@safe by default
Richard (Rikki) Andrew Cattermole
richard at cattermole.co.nz
Tue Jun 4 20:33:07 UTC 2024
On 05/06/2024 12:13 AM, Quirin Schroll wrote:
> On Monday, 3 June 2024 at 15:56:05 UTC, Atila Neves wrote:
>> On Monday, 3 June 2024 at 11:08:36 UTC, Quirin Schroll wrote:
>>> On Thursday, 30 May 2024 at 18:35:36 UTC, Atila Neves wrote:
>>>> [...]
>>>
>>> Because of a lack of mangling, `extern(X)` where `X` isn’t `D`
>>> shouldn’t ever be allowed to be annotated `@safe` unless it’s a
>>> definition.
>>>
>>> [...]
>>
>> I could see changing it to this; but what if it's writen in D and
>> someone wants to use a .di file?
>
> TBH, I don’t know what .di files really are. AFAIK, they’re basically
> what a header file in C/C++ is. They contain declarations. The biggest
> difference to C/C++ is that .di files are compiler generated and a
> programmer might occasionally read them, but essentially never write or
> edit one. Correct me if I’m wrong.
.di files are currently all hand written.
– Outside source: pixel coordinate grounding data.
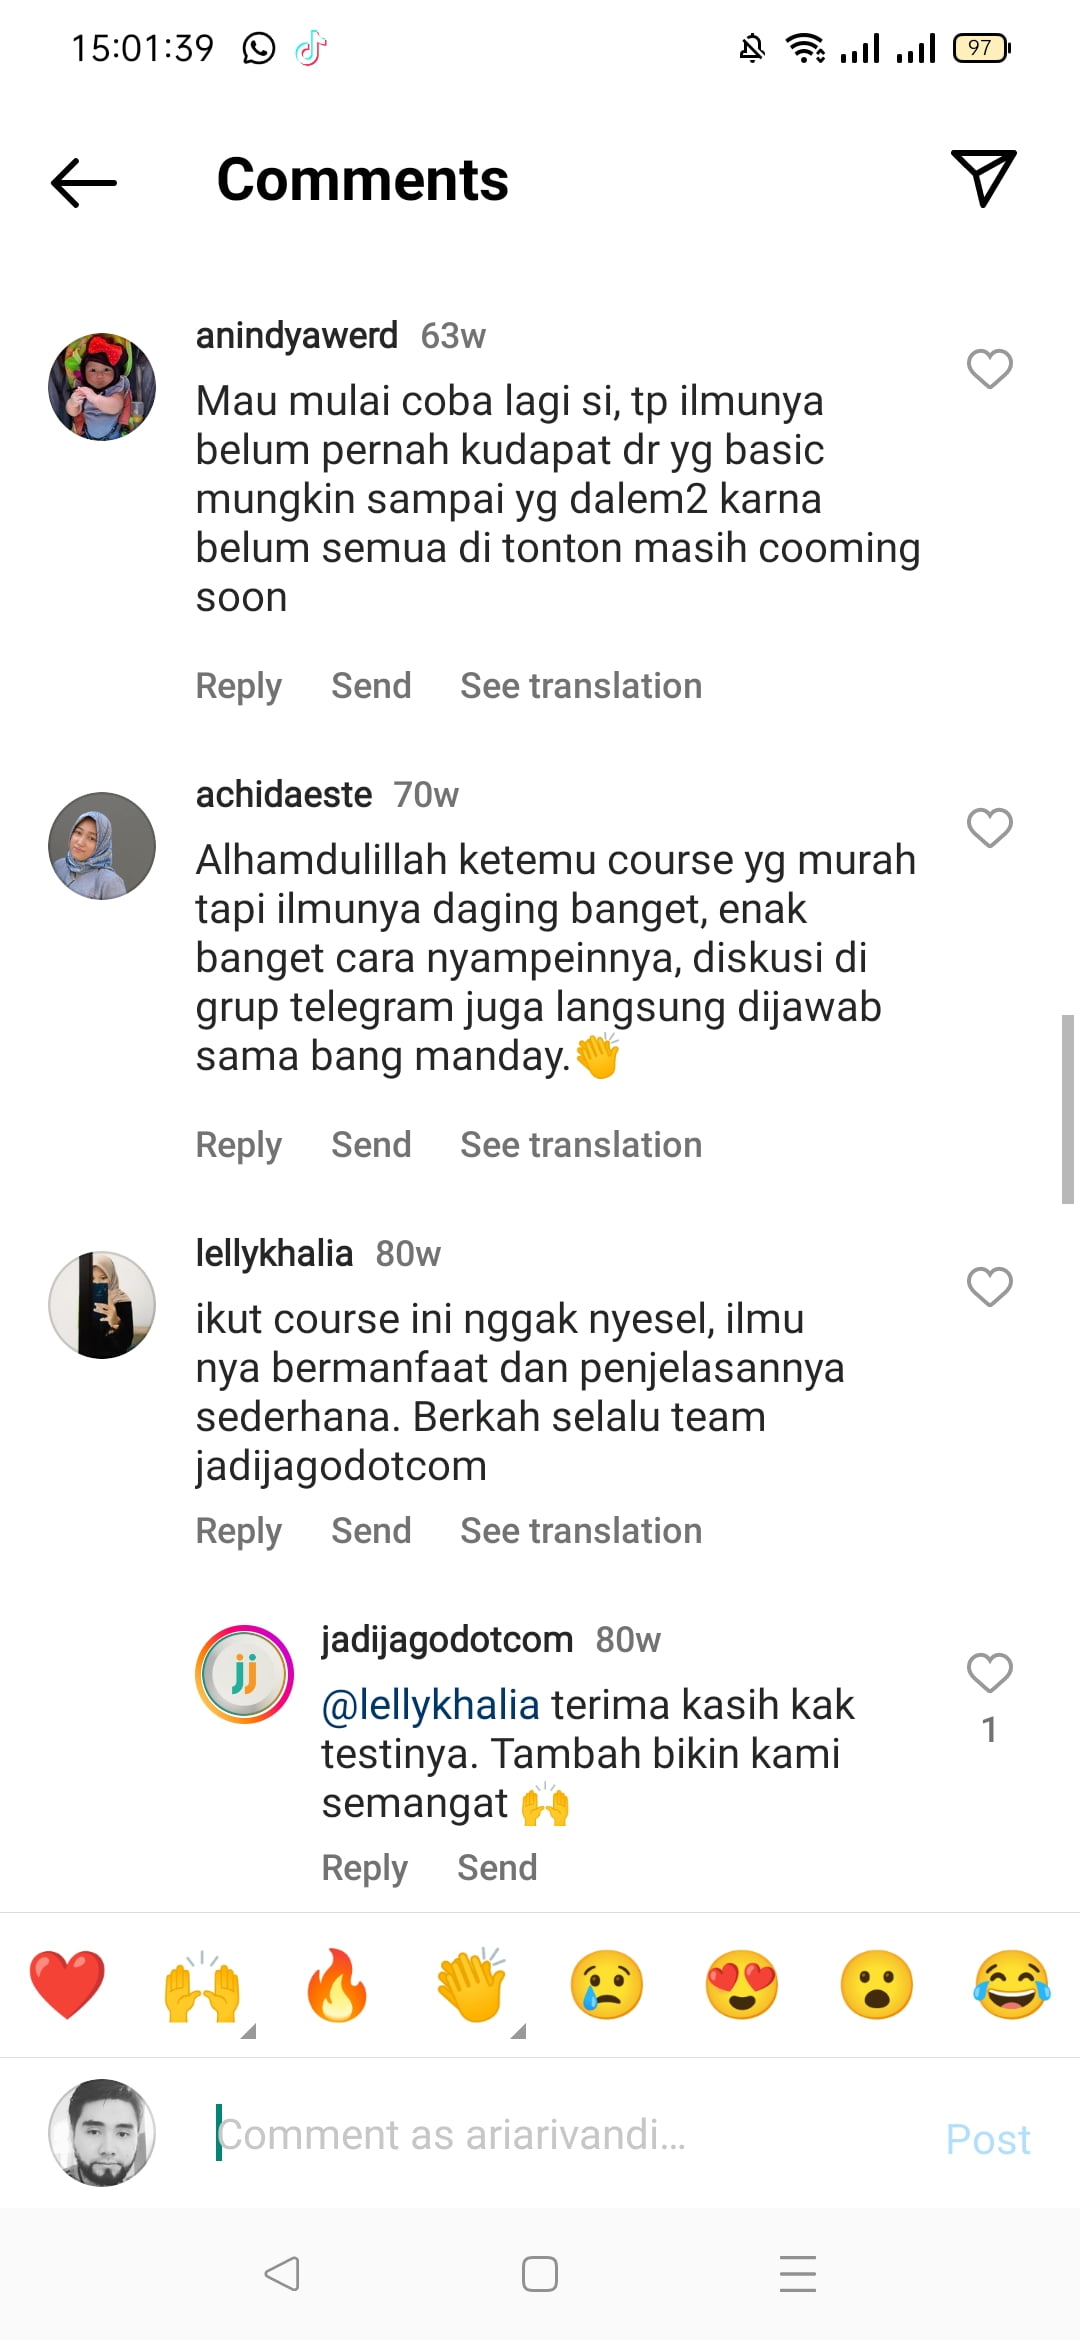Insert the red heart emoji
This screenshot has height=2340, width=1080.
pyautogui.click(x=67, y=1985)
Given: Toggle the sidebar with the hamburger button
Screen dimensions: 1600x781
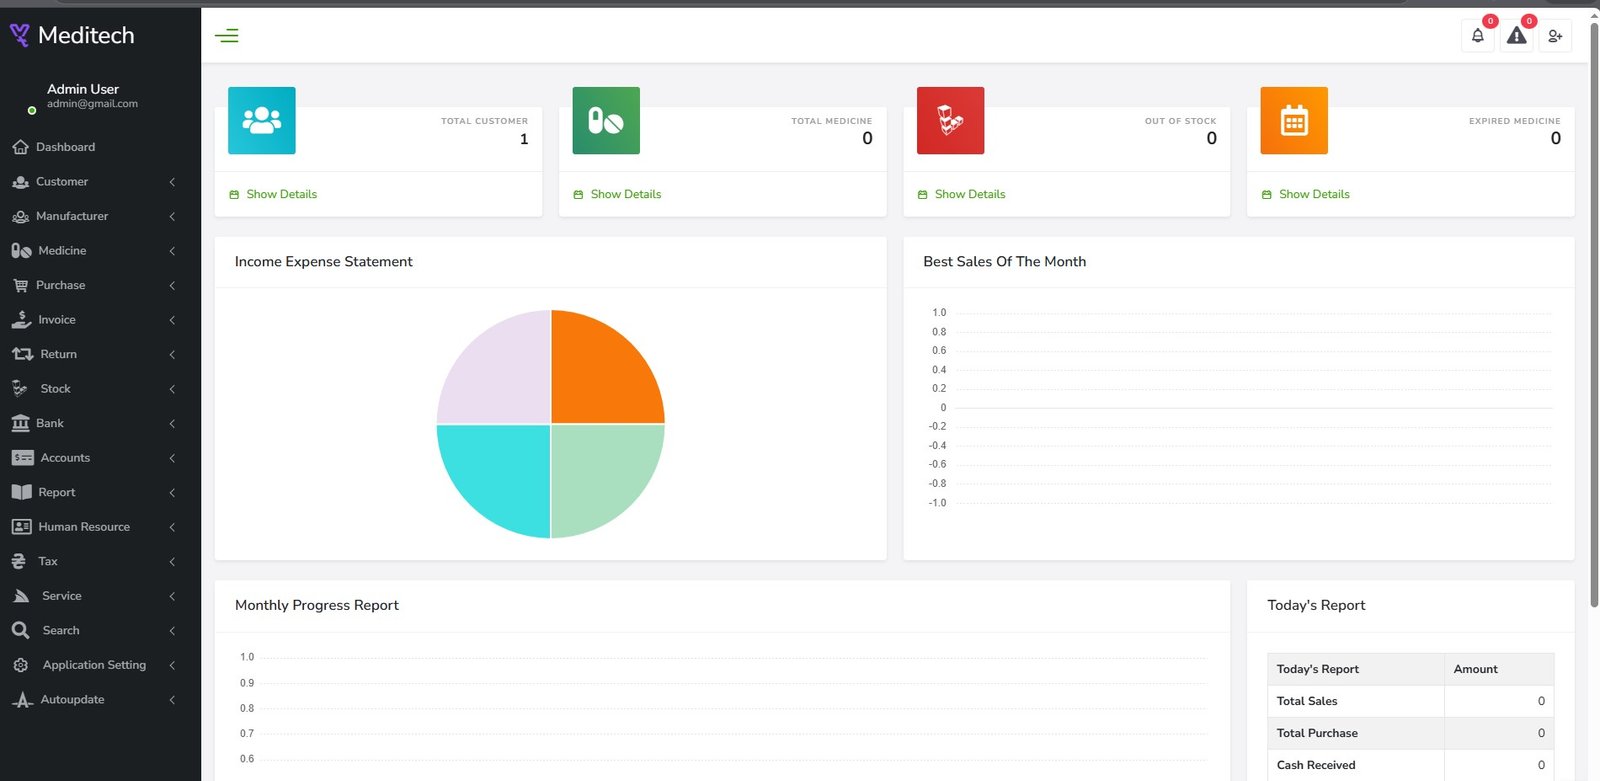Looking at the screenshot, I should [227, 36].
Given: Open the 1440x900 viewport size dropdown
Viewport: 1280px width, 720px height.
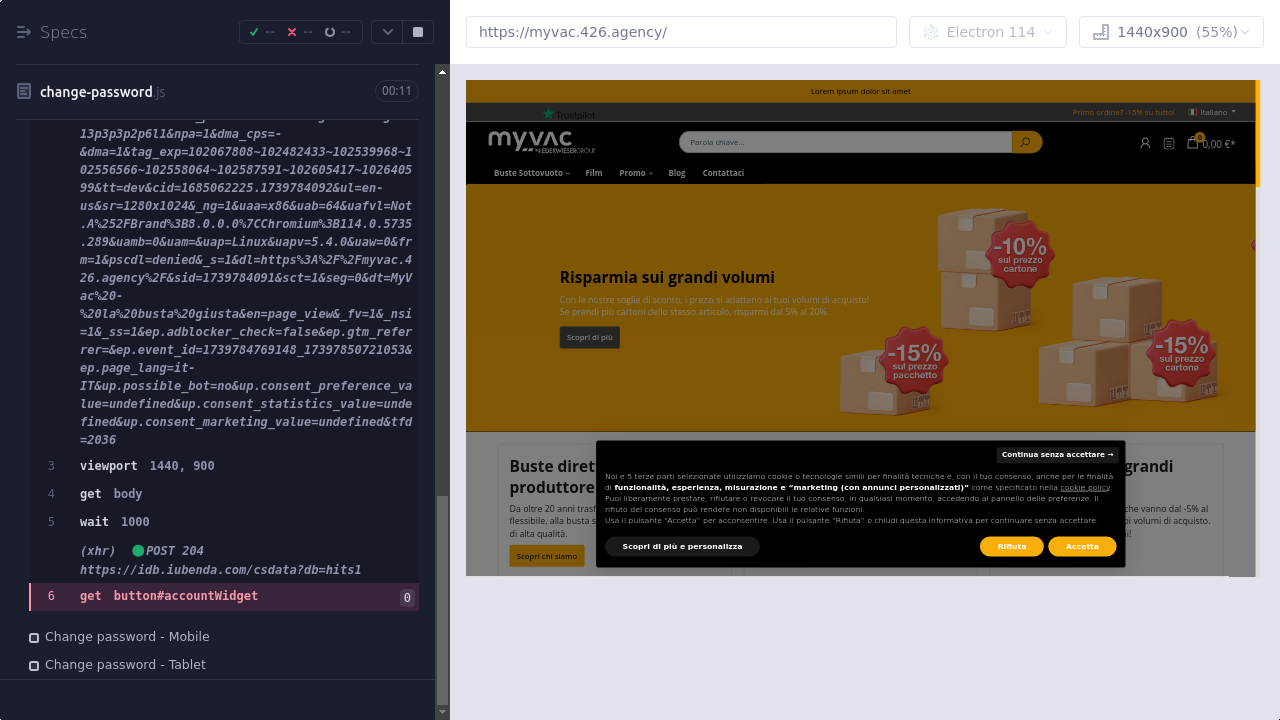Looking at the screenshot, I should click(1171, 32).
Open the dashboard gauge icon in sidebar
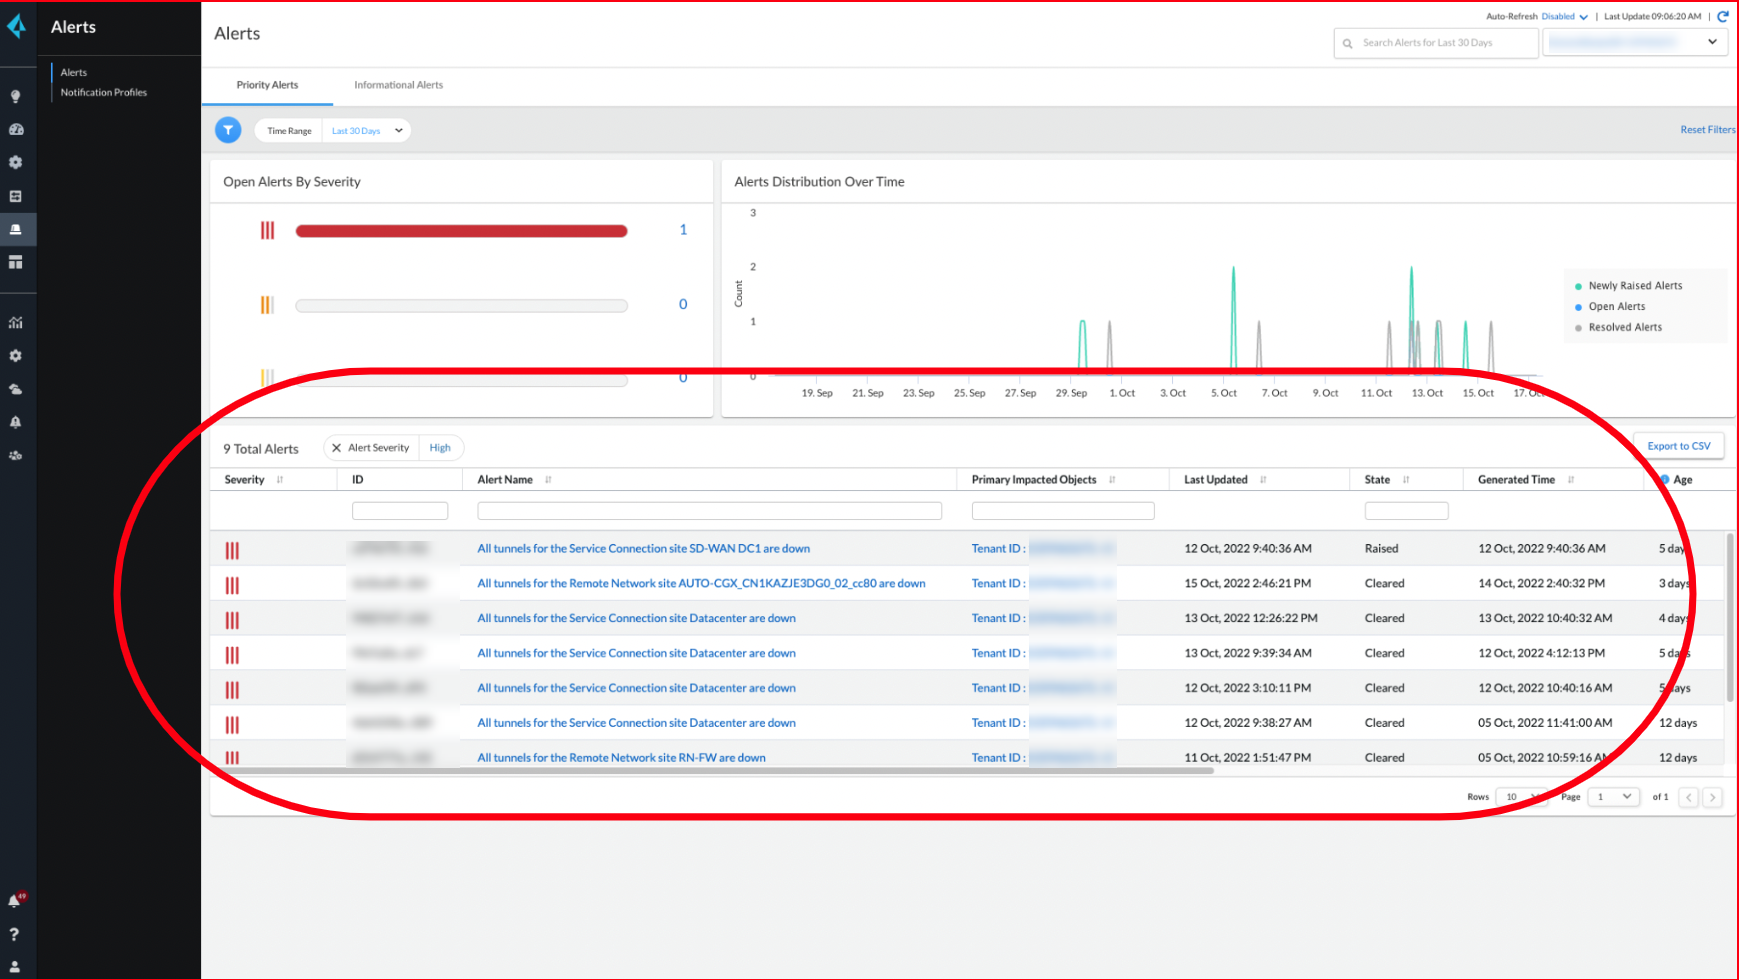Viewport: 1739px width, 980px height. click(15, 129)
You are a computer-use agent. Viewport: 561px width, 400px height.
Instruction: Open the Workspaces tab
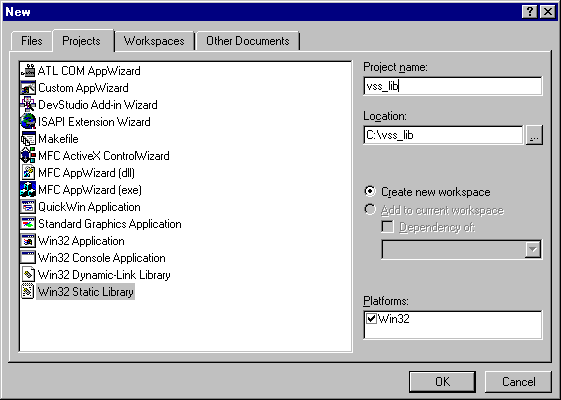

The only thing special about them is the convention that they should
have methods discarded and that they get priority over .d files. In all
other ways the are the same as .d files.
The .di generator currently runs _before_ semantic, this means no
inferred attributes get emitted. If you move it to after semantic
(assuming no other issues lol) scope and return will be emitted in the
wrong order messing up mangling.
Basically right now the .di generator can't be used. I am working on
fixing most of the blocking issues, but unfortunately I am going to hand
it off due to some semantic rewrites that I cannot fix.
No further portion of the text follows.